Recouvrement Agirc-Arrco: abandon du projet de transfert aux Urssaf

Publié le 24 janvier 2023


Le Conseil des ministres a examiné, le 23 janvier 202 », le projet de loi de financement rectificative (PLFRSS) de la Sécurité sociale pour 2023 dont l’article 3 entérine le retrait du transfert du recouvrement des cotisations Agirc-Arrco aux Urssaf.

A la veille d’une adoption de la réforme des retraites qui s’annonce houleuse, ce projet de transfert du recouvrement des institutions Agic-Arrco aux Urssaf constituait, a reconnu le ministre du Travail, «un irritant» supplémentaire pour les partenaires sociaux. Ces derniers y sont en effet toujours farouchement opposés, redoutant que cette bascule ne préfigure une main mise de l’Etat sur la gestion du régime de retraite complémentaire du secteur privé. «Malgré plusieurs années d’échange et de travaux pour en expliquer l’objectif et la portée, analogue à celle de ces précédents projets, les inquiétudes des partenaires gestionnaires du régime n’ont pas pu être levées. Le lien fait par certains acteurs entre ce projet et les enjeux propres à la réforme des retraites ne permet pas de travailler sereinement à sa concrétisation», reconnaît ainsi le gouvernement dans l’exposé des motifs de cet article 3.

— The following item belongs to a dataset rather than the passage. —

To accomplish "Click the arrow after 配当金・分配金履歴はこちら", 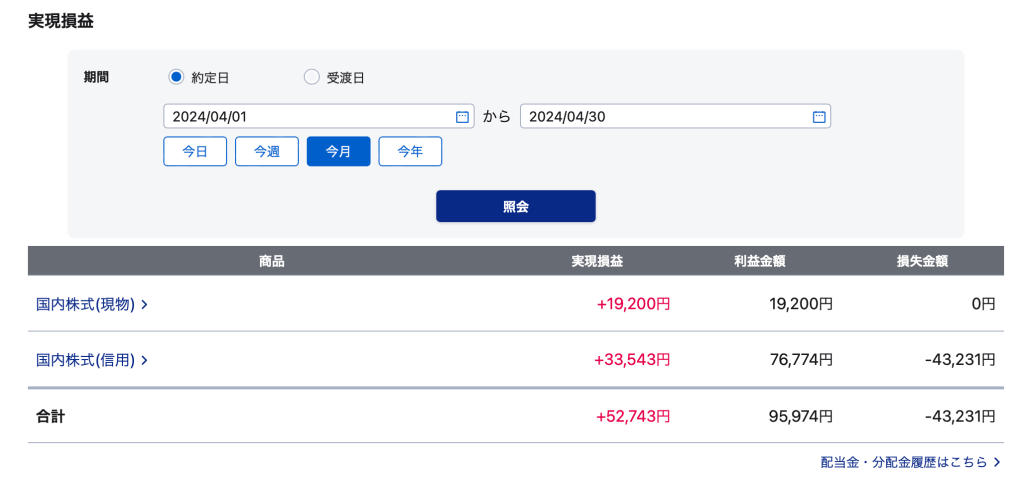I will tap(997, 462).

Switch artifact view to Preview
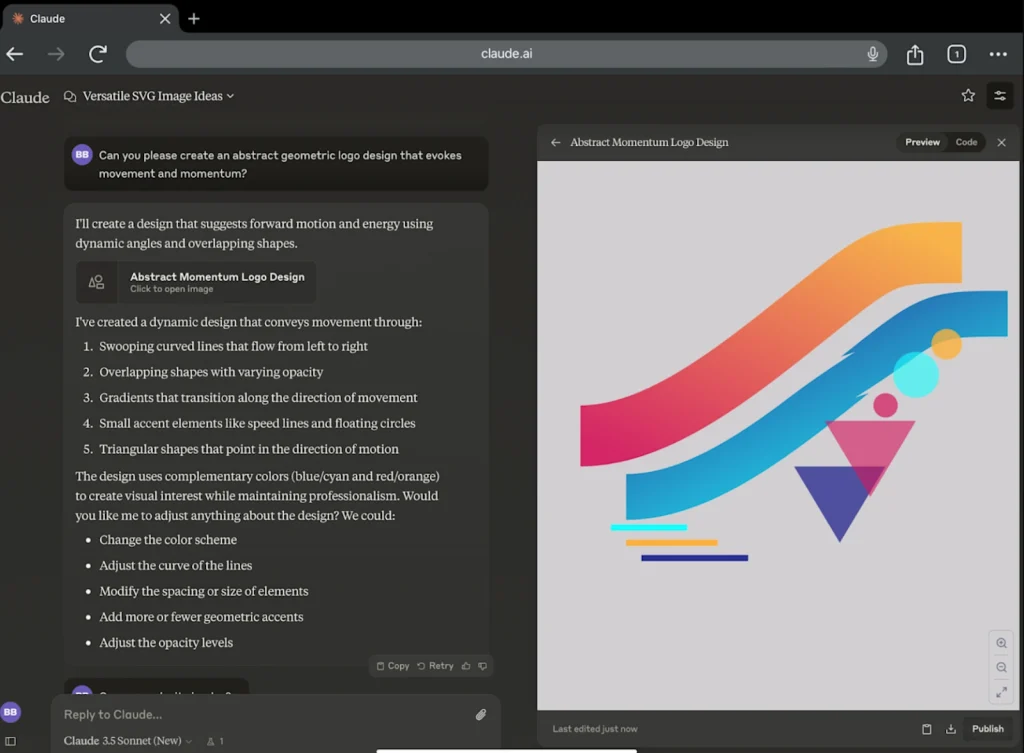click(x=922, y=142)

Face à la bronca unanime de l’ensemble des organisations patronales et syndicales, cette réforme initialement adoptée à la faveur de la LFSS pour 2020, avait donc vu sa mise en œuvre une nouvelle fois reportée au 1er janvier 2024 lors de l’adoption de la LFSS pour 2023 (lire KPS du 25 octobre 2022). «Les dispositions prises ces dernières années afin de mettre en place un cadre de travail coordonné entre les différents réseaux chargés du recouvrement des cotisations sociales seront maintenues. Leur mise en œuvre s’appuiera sur les travaux techniques réalisés ces dernières années afin de continuer à faire progresser la simplification des démarches des entreprises d’une part et d’améliorer la fiabilité des déclarations, et donc des droits des salariés et des assurés sociaux, d’autre part», a d’ailleurs indiqué le gouvernement.